[Source records]
☆ ☆ ☆
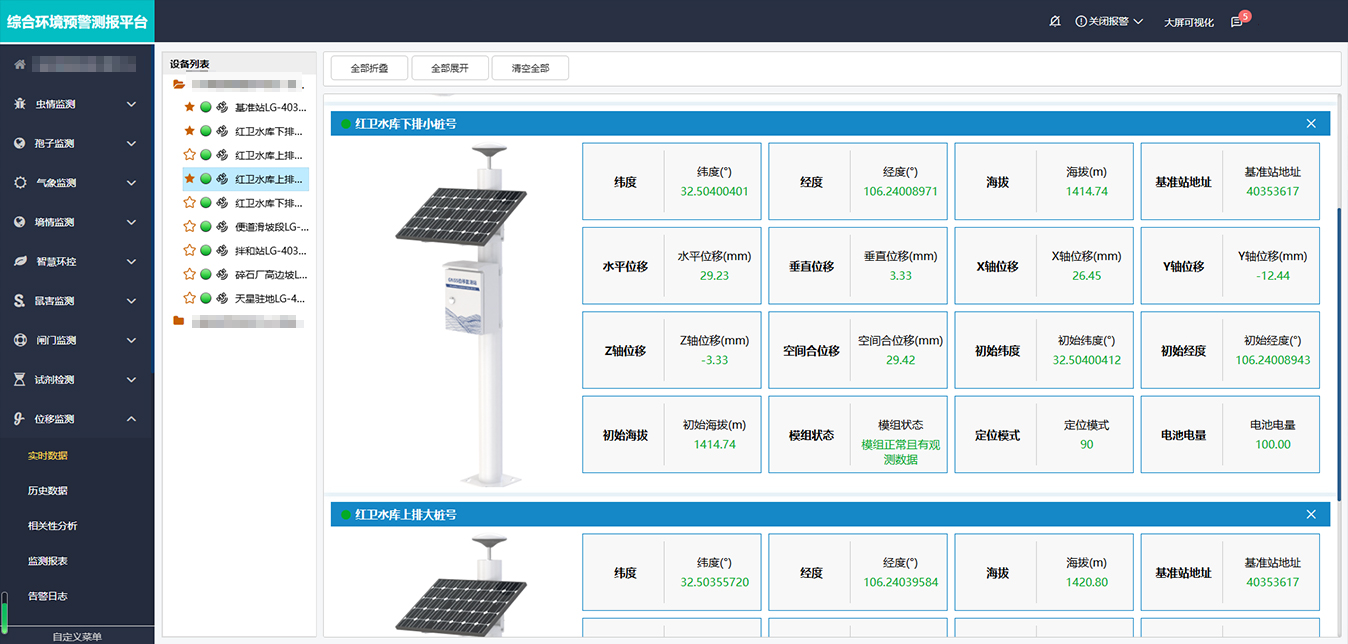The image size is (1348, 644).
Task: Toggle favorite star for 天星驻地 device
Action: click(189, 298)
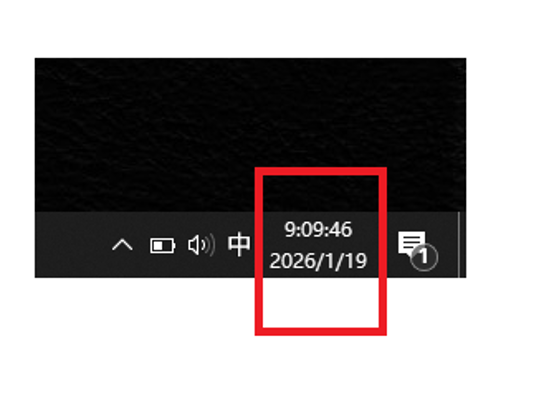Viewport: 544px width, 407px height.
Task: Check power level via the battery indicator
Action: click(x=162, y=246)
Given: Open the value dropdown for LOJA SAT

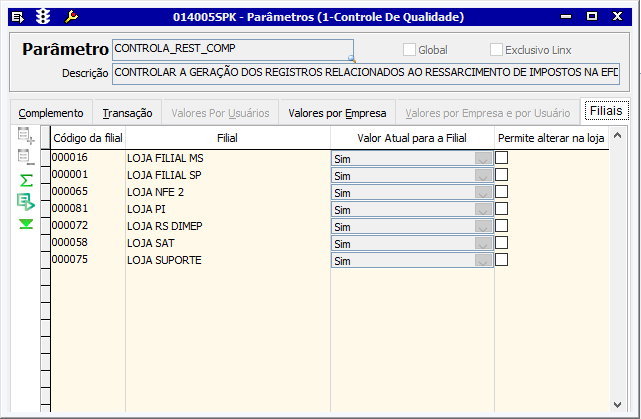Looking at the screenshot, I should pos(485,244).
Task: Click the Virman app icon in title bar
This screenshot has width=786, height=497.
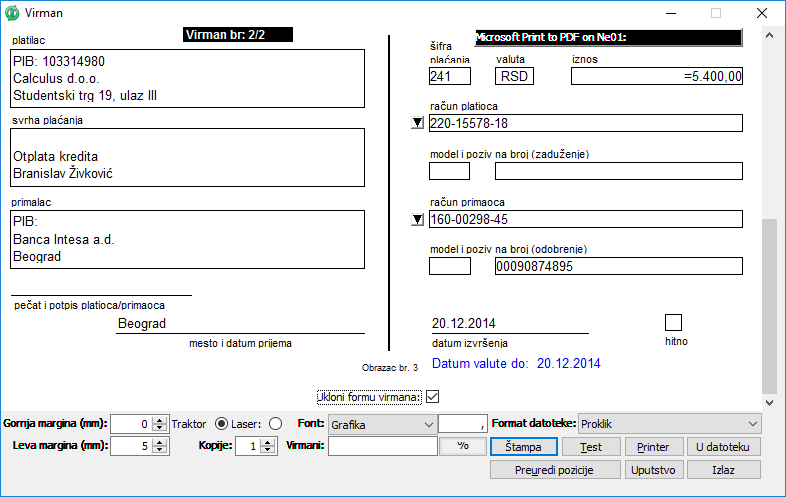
☆ ☆ ☆
Task brief:
Produce an exact copy of only those lines that run from the line with "Given: Open the value dropdown for LOJA SAT" to the final line of the records, including both; exclude images.

Solved exercise:
Given: Open the value dropdown for LOJA SAT

Looking at the screenshot, I should pos(485,244).
Task: Click the Virman app icon in title bar
This screenshot has width=786, height=497.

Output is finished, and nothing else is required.